Linear Transformations

Functions are used throughout mathematics, physics, and engineering to study the structures of sets and relationships between sets. You are familiar with the notation y = f(x), where f is a function that acts on numbers, signified by the input variable x, and produces numbers signified by the output variable y. It is a custom to write an input variable to the right of function following all European languages that perform writing in left to right.
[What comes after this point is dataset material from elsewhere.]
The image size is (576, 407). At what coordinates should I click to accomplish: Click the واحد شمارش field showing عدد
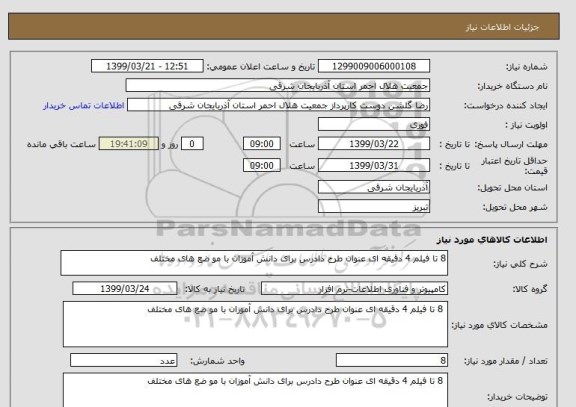pyautogui.click(x=123, y=360)
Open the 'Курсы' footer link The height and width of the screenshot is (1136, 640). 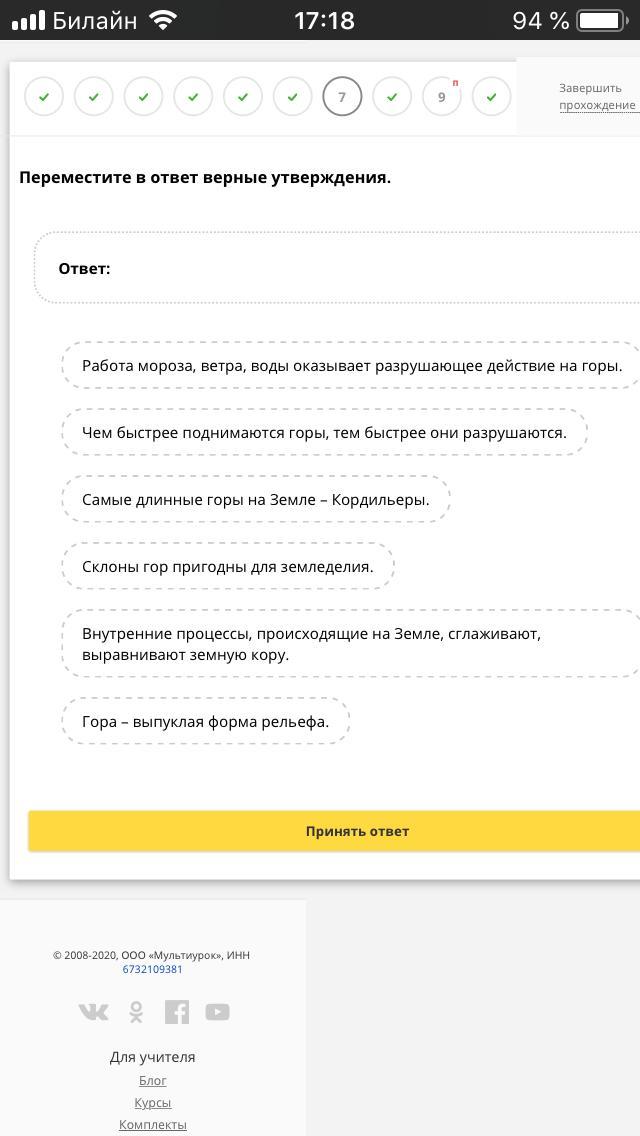coord(152,1102)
In general, a function f : XY is a rule that associates with each x in the set X a unique element y = f(x) in Y. We say that f maps the set X into the set Y and maps the element x to the element y. The set X is the domain of f and the set Y is called range or codomain. The set of all outputs a particular function actually uses from the set X is its image. In linear algebra, we are interested in functions that maps vectors into vectors preserving vector operations.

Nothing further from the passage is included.